In the records below, which lines include "breadcrumb"? Copy them.

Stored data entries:
------------------------------------------------
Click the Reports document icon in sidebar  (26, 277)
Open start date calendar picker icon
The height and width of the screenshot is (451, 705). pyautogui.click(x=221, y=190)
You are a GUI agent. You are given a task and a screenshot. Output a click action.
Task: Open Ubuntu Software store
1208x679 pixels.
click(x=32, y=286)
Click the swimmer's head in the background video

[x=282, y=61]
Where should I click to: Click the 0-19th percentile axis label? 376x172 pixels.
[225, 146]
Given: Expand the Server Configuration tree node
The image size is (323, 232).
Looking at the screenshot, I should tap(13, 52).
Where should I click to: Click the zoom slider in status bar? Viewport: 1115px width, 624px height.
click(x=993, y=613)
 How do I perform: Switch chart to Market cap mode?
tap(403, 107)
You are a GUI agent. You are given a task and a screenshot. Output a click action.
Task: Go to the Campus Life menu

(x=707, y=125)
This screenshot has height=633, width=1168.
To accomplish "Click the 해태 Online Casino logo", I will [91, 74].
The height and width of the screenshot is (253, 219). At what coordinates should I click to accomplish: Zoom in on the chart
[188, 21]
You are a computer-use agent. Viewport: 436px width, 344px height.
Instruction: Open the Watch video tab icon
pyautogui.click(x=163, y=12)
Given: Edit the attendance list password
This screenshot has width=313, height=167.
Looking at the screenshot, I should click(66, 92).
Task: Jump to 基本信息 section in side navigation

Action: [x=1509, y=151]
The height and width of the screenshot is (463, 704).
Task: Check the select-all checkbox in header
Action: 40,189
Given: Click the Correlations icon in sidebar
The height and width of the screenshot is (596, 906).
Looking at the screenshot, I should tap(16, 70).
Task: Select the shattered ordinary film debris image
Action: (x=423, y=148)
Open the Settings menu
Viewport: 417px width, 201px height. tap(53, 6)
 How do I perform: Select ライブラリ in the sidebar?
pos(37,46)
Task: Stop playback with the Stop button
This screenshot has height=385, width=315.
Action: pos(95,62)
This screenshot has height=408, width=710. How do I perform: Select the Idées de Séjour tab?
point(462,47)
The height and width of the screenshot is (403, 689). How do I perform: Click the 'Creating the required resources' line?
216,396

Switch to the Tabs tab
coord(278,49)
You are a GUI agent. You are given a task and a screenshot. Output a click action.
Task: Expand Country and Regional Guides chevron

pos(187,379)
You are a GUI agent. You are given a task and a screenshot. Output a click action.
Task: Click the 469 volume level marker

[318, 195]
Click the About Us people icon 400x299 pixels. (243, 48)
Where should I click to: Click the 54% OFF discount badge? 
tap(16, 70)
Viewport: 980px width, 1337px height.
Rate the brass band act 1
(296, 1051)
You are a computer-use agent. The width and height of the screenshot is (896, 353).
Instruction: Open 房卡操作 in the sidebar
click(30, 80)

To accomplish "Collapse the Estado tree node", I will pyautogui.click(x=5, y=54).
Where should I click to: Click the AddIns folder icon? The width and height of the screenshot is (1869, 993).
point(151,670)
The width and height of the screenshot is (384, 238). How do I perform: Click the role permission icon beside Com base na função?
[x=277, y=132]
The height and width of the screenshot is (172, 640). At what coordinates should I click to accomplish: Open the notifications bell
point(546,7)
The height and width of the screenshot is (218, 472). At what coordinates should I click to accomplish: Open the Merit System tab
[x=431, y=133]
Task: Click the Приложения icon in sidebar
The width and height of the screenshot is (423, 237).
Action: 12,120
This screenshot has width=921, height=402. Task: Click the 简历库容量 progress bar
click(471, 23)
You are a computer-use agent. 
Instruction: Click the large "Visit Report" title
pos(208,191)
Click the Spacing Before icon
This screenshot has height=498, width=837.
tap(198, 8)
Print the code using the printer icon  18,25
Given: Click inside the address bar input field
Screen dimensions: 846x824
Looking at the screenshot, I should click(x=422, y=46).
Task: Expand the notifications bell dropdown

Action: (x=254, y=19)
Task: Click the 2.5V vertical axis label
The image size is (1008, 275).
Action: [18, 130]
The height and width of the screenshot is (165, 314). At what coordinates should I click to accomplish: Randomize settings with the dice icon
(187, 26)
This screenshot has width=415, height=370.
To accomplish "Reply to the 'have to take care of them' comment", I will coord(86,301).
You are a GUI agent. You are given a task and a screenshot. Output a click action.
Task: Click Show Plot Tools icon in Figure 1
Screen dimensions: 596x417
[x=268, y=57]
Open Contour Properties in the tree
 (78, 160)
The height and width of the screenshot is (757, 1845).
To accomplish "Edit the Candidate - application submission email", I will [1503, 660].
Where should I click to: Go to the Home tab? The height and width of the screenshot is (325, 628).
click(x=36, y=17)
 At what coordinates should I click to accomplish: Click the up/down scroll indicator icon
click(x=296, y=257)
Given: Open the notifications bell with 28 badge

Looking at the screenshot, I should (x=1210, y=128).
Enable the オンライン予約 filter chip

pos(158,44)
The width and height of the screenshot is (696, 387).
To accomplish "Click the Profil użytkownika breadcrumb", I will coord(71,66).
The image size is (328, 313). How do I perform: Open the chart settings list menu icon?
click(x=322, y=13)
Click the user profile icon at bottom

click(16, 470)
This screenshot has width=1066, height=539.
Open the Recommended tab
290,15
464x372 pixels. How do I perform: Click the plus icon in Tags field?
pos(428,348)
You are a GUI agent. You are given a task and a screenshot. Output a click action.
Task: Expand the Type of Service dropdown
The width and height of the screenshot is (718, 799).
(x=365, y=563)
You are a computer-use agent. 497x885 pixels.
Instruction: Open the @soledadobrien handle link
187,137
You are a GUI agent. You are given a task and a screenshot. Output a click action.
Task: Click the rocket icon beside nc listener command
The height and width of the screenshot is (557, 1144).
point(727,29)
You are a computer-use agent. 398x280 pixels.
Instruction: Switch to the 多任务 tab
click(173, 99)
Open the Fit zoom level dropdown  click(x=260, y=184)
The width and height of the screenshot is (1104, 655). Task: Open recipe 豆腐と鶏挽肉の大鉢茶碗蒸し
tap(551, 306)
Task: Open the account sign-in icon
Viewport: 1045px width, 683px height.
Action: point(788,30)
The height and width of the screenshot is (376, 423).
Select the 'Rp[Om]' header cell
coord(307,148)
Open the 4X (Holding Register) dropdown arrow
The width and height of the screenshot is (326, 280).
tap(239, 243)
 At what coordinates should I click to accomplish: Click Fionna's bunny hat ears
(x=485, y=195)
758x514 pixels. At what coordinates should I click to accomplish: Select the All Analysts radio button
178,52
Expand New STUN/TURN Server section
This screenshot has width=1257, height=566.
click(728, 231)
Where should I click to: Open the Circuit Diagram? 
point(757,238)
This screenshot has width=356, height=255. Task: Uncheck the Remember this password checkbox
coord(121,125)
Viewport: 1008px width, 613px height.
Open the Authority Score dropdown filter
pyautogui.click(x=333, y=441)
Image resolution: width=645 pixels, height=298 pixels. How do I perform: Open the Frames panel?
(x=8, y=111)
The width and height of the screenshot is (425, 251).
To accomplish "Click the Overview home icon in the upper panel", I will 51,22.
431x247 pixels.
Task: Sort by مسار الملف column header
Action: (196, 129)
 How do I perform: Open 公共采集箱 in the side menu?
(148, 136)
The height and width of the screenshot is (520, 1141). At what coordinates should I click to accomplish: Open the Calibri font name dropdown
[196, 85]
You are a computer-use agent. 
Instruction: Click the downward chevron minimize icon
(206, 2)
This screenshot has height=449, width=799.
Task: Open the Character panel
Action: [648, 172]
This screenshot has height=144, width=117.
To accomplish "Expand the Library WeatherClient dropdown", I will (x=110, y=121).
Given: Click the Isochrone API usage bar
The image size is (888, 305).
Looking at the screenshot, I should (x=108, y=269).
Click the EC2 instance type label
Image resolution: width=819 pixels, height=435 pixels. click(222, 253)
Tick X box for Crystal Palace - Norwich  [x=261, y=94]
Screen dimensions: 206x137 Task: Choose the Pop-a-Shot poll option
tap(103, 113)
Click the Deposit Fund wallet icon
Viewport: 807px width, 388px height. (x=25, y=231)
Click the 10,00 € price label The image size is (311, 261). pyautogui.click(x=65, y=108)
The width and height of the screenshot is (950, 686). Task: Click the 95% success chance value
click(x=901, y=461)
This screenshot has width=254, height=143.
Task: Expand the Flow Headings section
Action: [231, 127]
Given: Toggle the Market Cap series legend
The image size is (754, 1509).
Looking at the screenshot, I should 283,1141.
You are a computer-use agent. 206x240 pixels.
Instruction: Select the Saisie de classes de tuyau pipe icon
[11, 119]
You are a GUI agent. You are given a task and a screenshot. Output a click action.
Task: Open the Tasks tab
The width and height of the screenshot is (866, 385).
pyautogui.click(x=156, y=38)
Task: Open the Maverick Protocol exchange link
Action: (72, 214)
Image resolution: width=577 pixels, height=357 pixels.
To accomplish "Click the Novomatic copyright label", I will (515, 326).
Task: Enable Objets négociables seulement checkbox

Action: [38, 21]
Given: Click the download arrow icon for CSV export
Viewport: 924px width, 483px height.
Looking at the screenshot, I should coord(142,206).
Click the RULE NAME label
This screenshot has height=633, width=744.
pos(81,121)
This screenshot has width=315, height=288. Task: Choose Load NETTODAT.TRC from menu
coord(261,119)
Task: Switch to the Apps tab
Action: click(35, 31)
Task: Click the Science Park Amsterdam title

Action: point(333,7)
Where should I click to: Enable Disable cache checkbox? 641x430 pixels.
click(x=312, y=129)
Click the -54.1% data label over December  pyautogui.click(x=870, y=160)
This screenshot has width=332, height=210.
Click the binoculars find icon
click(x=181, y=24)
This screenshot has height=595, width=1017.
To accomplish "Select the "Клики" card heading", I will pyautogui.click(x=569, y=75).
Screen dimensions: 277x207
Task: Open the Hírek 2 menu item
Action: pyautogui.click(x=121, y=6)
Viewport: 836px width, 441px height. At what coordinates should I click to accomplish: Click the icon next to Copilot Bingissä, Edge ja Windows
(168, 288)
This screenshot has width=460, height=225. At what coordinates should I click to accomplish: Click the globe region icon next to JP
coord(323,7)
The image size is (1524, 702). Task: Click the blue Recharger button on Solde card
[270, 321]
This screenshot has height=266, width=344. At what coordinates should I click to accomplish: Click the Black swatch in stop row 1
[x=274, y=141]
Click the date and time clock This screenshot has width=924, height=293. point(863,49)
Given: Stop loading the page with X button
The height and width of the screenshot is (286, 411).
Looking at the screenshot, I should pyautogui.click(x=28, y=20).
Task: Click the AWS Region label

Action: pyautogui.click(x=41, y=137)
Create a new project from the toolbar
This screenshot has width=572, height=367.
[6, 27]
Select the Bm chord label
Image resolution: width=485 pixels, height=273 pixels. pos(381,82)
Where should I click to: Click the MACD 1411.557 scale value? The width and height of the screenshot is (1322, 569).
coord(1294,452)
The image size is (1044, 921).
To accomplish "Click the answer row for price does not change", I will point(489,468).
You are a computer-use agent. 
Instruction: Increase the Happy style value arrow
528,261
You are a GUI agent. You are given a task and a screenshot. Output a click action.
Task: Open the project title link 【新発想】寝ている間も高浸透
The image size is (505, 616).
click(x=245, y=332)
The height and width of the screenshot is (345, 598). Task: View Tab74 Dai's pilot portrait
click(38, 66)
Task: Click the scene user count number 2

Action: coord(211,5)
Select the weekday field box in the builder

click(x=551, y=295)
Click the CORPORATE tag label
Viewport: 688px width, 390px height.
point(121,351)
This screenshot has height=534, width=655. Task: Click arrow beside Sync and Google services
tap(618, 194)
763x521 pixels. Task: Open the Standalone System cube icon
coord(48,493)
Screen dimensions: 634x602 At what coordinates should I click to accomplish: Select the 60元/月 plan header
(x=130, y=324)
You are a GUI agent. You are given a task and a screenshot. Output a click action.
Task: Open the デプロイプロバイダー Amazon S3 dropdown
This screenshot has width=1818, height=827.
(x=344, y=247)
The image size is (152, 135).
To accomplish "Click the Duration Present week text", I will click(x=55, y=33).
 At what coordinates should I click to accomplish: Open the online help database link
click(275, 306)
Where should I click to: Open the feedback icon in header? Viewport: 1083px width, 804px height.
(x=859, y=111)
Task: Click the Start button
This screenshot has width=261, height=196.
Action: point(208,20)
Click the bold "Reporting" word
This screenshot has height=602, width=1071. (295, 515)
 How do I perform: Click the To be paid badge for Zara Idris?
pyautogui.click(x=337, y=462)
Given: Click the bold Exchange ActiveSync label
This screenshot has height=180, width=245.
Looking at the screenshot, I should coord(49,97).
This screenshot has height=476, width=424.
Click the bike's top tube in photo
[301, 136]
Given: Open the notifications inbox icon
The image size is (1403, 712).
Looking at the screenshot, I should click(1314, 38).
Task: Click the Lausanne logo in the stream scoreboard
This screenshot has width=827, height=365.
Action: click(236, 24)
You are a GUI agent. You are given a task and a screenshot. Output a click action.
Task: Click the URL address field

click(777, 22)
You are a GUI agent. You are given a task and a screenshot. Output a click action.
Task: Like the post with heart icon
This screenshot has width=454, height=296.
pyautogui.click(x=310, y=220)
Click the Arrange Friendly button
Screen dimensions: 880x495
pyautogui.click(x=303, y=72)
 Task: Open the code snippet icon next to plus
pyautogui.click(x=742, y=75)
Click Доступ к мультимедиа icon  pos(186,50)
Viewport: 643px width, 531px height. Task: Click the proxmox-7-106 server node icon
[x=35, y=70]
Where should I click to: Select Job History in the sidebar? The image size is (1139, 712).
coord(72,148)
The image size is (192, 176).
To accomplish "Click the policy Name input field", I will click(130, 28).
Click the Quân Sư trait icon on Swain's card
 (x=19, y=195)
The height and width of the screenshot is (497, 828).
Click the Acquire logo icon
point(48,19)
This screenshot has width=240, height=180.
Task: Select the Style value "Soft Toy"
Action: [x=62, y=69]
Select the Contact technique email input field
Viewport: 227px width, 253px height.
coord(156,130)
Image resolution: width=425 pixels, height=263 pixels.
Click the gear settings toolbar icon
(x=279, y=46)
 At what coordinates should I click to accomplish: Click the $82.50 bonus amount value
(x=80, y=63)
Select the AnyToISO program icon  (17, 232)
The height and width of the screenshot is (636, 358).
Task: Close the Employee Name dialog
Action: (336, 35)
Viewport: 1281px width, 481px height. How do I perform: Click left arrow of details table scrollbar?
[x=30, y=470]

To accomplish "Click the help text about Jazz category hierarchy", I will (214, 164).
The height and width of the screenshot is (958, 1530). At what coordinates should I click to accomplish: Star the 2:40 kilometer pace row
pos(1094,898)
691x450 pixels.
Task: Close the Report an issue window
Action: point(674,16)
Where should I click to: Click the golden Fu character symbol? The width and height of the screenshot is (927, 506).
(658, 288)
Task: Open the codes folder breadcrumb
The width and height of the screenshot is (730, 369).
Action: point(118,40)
------------------------------------------------
**REPLY:**
To accomplish "Click the Profil użytkownika breadcrumb", I will coord(71,66).
Task: Open the codes folder breadcrumb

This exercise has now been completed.